» **INSTRUCTIONS FOR THE TASK**: State how many lines in the following entries contain the word "block". No other output.
● ● ● ● ●
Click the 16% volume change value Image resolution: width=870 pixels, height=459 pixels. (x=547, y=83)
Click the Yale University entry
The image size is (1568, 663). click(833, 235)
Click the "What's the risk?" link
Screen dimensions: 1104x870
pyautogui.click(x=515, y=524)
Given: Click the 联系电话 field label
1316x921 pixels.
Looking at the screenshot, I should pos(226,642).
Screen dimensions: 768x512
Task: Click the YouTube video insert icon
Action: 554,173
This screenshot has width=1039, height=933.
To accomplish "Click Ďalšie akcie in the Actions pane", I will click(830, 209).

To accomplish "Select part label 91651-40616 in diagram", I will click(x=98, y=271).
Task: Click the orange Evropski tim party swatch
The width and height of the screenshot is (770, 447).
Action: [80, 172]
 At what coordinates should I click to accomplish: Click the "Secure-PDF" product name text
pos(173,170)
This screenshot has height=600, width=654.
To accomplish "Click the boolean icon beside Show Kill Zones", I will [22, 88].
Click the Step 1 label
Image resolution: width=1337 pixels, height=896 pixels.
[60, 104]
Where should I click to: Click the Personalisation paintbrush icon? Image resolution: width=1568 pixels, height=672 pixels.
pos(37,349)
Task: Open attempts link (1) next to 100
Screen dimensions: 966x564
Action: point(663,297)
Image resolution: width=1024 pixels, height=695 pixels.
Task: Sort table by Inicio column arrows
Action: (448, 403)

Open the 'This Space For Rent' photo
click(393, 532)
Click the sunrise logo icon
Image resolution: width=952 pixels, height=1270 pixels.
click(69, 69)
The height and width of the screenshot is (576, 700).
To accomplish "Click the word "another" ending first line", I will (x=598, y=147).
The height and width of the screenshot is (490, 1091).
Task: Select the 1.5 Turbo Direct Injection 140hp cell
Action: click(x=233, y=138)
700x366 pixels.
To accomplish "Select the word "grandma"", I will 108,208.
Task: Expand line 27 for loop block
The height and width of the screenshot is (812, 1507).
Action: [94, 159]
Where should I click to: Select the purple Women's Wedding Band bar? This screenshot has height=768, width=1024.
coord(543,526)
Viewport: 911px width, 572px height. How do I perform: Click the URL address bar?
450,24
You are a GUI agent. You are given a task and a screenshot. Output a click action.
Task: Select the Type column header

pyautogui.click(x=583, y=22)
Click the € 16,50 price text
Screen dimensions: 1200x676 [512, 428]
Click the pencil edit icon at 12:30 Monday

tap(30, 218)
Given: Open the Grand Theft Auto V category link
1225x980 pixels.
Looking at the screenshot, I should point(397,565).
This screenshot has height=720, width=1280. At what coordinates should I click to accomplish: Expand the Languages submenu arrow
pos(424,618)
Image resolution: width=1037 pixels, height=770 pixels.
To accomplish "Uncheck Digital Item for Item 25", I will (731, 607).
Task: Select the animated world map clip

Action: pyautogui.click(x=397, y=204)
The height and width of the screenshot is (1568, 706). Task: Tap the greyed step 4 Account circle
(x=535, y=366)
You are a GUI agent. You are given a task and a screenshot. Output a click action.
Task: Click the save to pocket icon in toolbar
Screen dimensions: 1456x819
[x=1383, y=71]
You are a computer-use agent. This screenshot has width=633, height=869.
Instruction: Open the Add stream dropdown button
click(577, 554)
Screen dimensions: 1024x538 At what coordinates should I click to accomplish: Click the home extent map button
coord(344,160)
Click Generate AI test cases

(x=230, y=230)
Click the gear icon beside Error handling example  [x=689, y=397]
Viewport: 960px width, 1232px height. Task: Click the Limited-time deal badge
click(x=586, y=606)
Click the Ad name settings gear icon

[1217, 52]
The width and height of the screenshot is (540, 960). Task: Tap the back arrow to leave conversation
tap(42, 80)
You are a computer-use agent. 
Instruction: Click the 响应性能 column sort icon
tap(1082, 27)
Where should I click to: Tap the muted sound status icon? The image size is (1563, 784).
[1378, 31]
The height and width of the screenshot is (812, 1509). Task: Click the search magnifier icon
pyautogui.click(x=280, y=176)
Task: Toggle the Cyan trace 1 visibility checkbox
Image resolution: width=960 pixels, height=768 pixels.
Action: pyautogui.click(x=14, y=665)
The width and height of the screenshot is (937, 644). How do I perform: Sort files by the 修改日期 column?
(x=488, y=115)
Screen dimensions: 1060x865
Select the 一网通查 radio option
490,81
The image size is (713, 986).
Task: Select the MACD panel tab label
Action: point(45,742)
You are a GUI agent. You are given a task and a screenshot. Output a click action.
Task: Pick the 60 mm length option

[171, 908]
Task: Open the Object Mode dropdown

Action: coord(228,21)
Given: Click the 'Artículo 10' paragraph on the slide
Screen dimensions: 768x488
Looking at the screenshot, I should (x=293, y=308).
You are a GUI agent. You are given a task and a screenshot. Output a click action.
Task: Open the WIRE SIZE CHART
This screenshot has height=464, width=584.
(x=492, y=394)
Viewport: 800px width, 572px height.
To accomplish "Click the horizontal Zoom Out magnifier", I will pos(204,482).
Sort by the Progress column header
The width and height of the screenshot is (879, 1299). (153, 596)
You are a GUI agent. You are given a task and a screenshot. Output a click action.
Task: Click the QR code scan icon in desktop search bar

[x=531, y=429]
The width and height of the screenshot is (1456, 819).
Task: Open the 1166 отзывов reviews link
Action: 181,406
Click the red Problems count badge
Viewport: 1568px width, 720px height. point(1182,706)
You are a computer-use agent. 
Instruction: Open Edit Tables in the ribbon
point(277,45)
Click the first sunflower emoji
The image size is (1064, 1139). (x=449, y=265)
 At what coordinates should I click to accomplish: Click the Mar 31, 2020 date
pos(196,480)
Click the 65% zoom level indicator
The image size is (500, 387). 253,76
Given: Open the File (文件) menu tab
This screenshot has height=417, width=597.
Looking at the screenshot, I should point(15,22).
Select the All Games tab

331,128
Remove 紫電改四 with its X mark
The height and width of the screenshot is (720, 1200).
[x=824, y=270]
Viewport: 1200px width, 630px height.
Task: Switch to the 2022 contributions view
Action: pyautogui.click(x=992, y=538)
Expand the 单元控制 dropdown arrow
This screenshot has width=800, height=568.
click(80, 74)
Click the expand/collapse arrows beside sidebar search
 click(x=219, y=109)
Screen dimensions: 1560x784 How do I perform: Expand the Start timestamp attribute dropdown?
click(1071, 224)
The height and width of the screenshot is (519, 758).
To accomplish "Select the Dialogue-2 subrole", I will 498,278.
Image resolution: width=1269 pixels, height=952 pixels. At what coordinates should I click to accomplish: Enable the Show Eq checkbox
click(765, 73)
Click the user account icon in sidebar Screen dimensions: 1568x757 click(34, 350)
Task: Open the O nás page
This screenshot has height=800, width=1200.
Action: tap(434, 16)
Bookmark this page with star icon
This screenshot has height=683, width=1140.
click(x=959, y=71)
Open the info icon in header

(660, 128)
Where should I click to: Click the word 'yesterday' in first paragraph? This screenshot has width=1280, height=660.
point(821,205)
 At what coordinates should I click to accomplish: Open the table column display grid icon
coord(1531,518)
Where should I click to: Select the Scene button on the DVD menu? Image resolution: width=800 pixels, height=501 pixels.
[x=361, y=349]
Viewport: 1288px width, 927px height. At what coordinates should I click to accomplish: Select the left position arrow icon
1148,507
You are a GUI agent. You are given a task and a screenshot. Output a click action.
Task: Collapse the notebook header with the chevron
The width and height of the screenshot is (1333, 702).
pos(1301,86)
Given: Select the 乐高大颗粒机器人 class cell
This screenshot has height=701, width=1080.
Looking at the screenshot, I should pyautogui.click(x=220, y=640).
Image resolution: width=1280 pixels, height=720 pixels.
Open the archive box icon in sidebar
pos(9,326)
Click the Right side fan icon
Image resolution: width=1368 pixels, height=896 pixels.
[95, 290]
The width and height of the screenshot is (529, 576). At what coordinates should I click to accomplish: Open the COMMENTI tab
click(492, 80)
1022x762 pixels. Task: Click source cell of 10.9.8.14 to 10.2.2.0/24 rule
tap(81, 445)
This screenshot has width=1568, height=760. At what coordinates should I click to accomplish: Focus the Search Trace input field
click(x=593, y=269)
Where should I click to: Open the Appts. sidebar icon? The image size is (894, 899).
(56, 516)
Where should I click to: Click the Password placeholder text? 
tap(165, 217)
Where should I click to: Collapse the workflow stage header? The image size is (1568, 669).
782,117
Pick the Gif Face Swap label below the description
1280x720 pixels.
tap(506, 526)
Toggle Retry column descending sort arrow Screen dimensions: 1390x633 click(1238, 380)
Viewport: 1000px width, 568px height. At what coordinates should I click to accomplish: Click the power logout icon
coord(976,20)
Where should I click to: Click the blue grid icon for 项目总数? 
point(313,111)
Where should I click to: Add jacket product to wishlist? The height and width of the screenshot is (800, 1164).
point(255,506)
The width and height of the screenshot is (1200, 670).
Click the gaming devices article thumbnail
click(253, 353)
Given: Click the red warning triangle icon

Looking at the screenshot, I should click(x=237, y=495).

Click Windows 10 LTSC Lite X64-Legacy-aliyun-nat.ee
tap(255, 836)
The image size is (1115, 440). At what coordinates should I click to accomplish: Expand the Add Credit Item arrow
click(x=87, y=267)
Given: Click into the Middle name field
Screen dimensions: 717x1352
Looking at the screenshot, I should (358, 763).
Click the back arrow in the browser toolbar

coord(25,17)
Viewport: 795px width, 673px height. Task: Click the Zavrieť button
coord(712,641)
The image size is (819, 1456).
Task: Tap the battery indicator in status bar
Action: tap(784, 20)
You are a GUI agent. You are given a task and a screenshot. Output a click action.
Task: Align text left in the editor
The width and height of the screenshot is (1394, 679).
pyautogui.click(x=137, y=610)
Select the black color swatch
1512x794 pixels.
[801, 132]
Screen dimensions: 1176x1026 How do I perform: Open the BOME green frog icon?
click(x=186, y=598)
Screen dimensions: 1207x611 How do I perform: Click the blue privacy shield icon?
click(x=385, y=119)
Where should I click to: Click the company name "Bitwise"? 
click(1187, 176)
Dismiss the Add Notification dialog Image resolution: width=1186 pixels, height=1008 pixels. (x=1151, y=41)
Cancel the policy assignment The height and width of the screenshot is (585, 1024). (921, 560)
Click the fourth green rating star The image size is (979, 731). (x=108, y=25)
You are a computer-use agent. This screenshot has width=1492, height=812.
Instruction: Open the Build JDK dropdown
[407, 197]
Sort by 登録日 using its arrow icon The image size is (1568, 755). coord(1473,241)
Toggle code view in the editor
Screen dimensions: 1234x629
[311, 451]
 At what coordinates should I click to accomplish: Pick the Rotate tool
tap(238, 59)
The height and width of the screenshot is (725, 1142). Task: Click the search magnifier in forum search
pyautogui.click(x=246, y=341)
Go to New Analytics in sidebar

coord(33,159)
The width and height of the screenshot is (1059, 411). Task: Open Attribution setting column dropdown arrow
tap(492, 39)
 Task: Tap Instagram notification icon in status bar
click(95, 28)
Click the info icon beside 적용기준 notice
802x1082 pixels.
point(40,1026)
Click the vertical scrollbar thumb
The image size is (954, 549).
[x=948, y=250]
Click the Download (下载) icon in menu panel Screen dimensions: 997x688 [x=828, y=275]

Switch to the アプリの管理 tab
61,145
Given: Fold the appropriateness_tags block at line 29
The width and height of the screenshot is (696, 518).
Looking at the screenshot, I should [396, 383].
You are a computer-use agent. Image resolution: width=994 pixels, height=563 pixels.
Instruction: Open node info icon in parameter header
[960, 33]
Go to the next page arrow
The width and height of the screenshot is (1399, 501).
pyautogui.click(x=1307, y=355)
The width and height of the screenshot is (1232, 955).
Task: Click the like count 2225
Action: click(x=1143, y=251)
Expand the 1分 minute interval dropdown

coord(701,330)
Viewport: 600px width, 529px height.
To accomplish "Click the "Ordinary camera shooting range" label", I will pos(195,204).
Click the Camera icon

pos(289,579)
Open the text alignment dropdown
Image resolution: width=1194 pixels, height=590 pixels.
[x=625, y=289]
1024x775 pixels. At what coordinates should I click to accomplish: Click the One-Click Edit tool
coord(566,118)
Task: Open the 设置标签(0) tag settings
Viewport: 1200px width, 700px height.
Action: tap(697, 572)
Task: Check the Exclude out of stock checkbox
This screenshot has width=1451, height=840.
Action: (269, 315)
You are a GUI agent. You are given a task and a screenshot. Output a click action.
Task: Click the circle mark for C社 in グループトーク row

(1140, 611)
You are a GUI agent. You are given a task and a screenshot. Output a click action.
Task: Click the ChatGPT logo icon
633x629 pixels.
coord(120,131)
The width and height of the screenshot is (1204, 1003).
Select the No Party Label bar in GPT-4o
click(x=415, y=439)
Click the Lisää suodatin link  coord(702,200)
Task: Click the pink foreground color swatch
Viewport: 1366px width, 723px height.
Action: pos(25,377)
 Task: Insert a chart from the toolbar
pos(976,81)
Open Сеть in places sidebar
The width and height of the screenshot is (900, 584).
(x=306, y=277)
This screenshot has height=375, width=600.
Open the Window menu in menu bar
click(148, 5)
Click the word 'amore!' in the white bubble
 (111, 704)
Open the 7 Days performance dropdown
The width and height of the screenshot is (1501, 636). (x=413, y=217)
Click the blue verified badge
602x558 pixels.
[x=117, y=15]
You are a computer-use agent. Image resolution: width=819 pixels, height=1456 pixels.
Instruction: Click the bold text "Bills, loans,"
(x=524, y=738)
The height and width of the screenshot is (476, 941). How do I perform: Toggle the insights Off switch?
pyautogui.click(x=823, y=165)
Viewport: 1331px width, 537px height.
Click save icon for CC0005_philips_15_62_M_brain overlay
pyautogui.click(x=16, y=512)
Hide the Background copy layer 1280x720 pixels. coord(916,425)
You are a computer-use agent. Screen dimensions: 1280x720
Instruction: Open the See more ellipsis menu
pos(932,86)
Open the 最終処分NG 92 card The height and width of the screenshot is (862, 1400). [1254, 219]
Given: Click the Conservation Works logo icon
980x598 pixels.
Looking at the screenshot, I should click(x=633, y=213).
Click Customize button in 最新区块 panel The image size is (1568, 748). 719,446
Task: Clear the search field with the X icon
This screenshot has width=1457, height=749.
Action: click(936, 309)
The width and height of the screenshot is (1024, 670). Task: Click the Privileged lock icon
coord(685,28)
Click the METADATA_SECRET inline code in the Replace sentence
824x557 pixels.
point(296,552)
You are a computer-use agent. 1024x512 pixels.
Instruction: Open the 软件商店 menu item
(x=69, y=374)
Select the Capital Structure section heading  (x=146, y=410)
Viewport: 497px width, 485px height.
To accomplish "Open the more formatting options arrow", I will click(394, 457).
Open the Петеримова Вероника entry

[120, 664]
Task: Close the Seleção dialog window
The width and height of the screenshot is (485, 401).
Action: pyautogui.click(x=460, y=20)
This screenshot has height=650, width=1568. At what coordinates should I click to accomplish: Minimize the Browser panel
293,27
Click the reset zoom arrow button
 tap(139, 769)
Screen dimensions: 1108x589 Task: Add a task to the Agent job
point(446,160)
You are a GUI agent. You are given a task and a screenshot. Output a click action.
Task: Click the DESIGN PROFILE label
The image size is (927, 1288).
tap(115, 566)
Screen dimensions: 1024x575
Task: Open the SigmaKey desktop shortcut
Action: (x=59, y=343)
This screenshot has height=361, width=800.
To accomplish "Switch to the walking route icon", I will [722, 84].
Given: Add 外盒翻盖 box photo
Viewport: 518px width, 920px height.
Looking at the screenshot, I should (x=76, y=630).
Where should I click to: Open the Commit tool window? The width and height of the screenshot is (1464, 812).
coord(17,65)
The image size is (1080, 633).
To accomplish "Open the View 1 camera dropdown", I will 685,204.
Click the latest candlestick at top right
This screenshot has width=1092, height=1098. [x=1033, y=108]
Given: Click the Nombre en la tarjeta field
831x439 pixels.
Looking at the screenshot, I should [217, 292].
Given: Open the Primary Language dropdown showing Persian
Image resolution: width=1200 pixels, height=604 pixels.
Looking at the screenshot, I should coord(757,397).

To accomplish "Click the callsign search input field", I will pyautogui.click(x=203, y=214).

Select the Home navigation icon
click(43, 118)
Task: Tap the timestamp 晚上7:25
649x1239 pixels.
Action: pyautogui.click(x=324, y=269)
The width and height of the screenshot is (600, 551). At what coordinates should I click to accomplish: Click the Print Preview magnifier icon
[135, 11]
● ● ● ● ●
» **TASK SOLUTION**: 2